AG Halle (Saale) verurteilt Direct Line zur Erstattung der außergerichtlich gekürzten Sachverständigenkosten, verweigert jedoch die weitergehenden Schadensersatzforderungen bei der fiktiven Abrechnung und zum Schmerzensgeld (97 C 608/13 vom 09.12.2014)

Mit Entscheidung vom 09.12.2014 (97 C 608/13) wurde die Direct Line Versicherung AG durch das Amtsgericht Halle an der Saale zur Erstattung der außergerichtlich (rechtswidrig) gekürzten Sachverständigenkosten in Höhe von 349,81 € verurteilt.

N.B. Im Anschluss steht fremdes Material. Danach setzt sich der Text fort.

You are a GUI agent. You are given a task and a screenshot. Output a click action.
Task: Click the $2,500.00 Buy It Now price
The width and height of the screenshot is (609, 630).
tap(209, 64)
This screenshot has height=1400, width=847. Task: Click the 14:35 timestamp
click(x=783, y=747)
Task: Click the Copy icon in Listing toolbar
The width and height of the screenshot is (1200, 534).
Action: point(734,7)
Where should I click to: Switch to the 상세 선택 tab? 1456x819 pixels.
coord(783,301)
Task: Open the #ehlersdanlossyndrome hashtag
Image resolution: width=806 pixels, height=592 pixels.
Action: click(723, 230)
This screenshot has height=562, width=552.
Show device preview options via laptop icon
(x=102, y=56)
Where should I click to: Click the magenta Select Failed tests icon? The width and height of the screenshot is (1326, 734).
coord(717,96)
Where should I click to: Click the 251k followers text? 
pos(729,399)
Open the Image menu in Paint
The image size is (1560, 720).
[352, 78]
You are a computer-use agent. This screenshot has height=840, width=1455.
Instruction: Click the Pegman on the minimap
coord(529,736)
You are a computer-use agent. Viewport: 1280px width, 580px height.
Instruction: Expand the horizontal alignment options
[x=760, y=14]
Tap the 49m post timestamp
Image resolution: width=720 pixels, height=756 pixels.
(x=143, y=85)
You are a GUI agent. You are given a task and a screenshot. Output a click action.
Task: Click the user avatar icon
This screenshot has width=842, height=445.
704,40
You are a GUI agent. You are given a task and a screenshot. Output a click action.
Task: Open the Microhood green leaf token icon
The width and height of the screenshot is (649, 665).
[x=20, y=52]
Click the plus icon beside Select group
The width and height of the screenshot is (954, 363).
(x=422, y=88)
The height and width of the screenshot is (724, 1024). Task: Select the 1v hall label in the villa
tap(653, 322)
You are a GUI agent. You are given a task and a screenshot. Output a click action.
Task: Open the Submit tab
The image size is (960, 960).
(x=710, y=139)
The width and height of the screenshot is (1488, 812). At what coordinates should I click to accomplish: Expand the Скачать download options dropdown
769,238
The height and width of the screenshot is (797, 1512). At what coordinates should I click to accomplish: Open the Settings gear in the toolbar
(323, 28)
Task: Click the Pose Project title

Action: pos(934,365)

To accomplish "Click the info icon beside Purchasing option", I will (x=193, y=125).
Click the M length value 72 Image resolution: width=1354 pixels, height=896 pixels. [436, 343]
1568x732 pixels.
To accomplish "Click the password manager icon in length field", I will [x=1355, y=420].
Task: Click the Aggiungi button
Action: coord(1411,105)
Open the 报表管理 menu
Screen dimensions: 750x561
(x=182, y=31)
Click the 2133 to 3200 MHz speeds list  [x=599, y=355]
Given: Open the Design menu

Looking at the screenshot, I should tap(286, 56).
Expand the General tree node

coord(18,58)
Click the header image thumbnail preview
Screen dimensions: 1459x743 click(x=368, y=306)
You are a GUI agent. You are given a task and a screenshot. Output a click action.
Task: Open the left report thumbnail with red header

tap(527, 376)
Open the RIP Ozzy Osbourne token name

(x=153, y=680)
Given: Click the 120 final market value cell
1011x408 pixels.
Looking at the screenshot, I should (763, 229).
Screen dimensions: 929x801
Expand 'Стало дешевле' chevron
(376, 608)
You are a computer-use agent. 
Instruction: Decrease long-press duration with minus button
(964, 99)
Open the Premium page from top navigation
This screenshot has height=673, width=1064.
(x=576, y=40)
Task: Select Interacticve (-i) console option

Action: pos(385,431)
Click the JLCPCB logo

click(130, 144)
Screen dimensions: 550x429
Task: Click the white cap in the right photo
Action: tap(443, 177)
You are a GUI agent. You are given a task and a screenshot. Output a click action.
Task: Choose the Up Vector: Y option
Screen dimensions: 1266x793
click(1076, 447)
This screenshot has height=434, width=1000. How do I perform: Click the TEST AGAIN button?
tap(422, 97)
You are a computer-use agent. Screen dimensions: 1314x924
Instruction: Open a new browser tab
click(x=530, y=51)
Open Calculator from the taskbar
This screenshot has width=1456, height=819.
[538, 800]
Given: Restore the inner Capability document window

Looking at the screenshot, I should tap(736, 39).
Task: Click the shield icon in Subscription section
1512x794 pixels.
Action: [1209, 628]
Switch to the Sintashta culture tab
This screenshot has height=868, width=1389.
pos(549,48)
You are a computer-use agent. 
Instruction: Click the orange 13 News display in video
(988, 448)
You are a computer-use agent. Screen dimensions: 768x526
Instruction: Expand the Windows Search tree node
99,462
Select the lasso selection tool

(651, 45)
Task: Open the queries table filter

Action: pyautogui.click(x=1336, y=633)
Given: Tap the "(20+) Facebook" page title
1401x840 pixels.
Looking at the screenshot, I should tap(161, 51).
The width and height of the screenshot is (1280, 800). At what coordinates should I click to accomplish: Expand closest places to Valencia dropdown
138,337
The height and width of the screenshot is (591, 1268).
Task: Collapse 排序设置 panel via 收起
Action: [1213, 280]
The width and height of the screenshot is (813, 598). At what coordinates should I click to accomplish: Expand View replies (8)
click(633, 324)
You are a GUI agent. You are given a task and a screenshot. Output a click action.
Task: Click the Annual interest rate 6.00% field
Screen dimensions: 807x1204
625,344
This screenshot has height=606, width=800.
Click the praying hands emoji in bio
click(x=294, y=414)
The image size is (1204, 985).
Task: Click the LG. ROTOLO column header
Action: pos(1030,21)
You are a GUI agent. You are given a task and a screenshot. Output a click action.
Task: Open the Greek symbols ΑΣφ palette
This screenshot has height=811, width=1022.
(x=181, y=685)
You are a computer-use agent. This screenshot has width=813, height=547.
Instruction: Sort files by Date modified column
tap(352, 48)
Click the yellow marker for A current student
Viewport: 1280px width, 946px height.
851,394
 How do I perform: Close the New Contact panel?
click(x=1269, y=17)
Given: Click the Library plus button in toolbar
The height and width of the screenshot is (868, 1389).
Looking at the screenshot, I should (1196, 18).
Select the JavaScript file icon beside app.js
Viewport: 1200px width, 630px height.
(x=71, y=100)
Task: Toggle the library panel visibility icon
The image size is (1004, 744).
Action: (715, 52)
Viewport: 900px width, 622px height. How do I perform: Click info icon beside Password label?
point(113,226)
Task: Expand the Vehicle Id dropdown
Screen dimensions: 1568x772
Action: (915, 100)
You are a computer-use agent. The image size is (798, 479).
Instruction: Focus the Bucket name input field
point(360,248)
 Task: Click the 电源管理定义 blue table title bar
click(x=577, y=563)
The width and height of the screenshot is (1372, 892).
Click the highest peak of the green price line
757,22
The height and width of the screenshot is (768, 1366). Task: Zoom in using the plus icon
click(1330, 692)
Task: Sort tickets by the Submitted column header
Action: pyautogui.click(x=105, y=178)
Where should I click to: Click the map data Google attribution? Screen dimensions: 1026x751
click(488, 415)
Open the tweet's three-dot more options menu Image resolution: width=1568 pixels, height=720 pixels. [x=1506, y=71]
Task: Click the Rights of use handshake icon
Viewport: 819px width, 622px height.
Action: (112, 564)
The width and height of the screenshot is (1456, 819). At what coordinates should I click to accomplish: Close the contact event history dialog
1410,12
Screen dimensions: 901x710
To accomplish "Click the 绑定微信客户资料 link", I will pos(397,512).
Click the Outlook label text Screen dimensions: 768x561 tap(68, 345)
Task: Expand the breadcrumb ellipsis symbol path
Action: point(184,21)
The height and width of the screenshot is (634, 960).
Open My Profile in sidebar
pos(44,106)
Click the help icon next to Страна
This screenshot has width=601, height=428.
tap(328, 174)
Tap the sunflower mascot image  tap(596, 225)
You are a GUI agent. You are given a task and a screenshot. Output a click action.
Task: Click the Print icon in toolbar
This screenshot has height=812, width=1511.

Die weitergehende Forderung zur fiktiven Abrechnung wurde leider abgewiesen. Der Gerichtsgutachter war (wieder einmal) vollumfänglich auf Linie der Versicherung. Er war der Auffassung, dass man das Fahrzeug auch ohne Neuteile „zusammenflicken“ kann. Dies entgegen den Ausführungen des außergerichtlichen Sachverständigen. UPE-Aufschläge und Verbringungskosten seien natürlich auch nicht nötig. Die Gleichwertigkeit von freien Werkstätten nebst Beweislast des Schädigers – Grundsatz 1 der BGH-Rechtsprechung – wurde nicht einmal erwähnt.

Somit verwundert es auch nicht, dass die geforderte Wertminderung und weiteres Schmerzensgeld abgewiesen wurden. Letzteres auf Grundlage der freien tatrichterlichen Schätzung. Klar doch! Jeder Richter ist natürlich von Haus auch ein medizinischer Sachverständiger und kennt sich bestens aus im Bereich der Schmerzdiagnose sowie der daraus bestehenden Belastungen für den Betroffenen. Gehört bestimmt zur juristischen Grundausbildung eines Richters? Nach meinem Dafürhalten hat ein Betrag von 87,50 € / Tag Schmerzensgeld schon etwas von Menschenverachtung, oder? Wobei man sich außerdem fragen muss, warum Richter zum Thema SV-Kosten im Schadensersatzprozess gerne mal ein teures (unnötiges) Gutachten einholen – oder wie hier, zum Fahrzeugschaden – und bei Körperschäden, Kraft der eigenen Wassersuppe, oftmals nur wild aus der Hüfte (daneben) feuern?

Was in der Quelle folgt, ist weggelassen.